Rating: 5 out of 5
In short, I think this ticks all the boxes. Quite possibly the closest thing from an European source I have seen to Mr Shiba’s ‘historical journalism’, Mevrouw Bergvelt’s investigation of Taiwan links the measly historical evidence we have with a solid narrative that describes Lord Koxinga’s struggle against the Qing and the Dutch colonization of Formosa.
Already the above will probably give a feeling of denseness. Fortunately, the book has a clear focus. The author is willing to jump a decade if nothing significant to move her plot along happens in that time, and though this means we’re not looking at a biography of Koxinga or the Dutch per se, we have a biography of the events of the final Ming defeat and Dutch rule on Formosa.

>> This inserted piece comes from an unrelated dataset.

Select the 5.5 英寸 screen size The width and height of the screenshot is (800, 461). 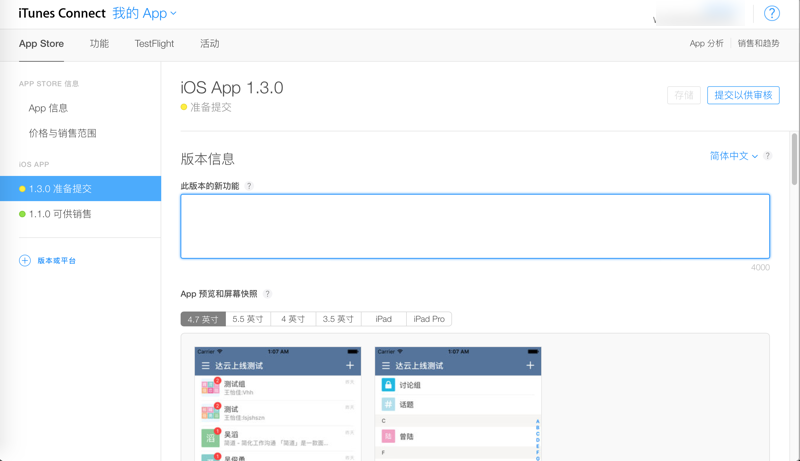(x=248, y=319)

The distinction is minor though relevant, and of course a reader might want to investigate the subjects in more depth after this introduction. That, however, shouldn’t be a negative as the author’s goal of raising awareness of the Dutch rule on Taiwain. Perhaps the only negatives that came to me in the reading was that though the English version of the book is an original work of the Dutch, then some things that the Dutch might know instinctively were not expanded enough.
As such, the VOC’s Heren Zeventein was a term I had not come across before. This and other cultural concepts could have been explained in some depth along with a greater use of Dutch expressions in the English text. Nevertheless, these gripes are minor in comparison to the strength of this text.